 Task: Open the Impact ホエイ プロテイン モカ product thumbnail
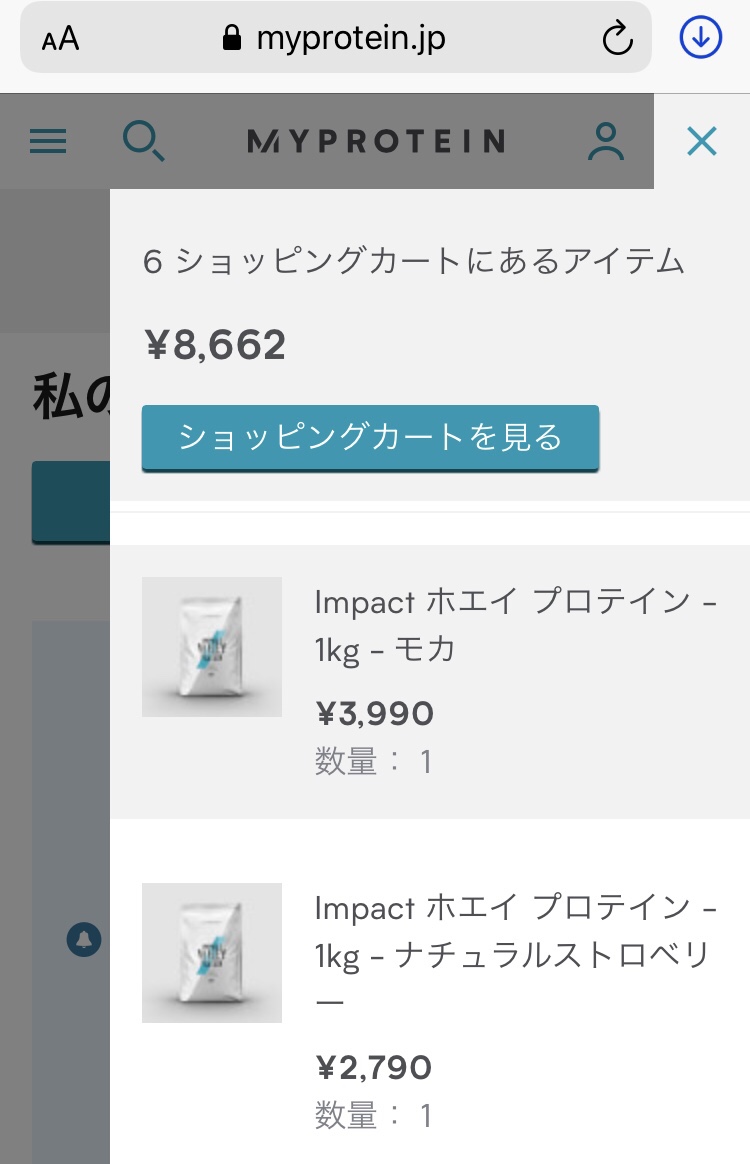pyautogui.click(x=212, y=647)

--

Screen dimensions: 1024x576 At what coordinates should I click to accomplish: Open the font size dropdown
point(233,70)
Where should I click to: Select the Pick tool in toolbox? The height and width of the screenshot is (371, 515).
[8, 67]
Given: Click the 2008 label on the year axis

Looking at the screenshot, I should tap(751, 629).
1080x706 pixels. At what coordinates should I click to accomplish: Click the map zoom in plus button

◆ **Task statement**: The lines above from the one containing "Screen dimensions: 1024x576" through the one containing "1080x706 pixels. At" are to be set down exactly, and no others.

◆ **Task output**:
Screen dimensions: 1024x576 At what coordinates should I click to accomplish: Open the font size dropdown
point(233,70)
Where should I click to: Select the Pick tool in toolbox? The height and width of the screenshot is (371, 515).
[8, 67]
Given: Click the 2008 label on the year axis

Looking at the screenshot, I should tap(751, 629).
1080x706 pixels. At what coordinates should I click to accomplish: Click the map zoom in plus button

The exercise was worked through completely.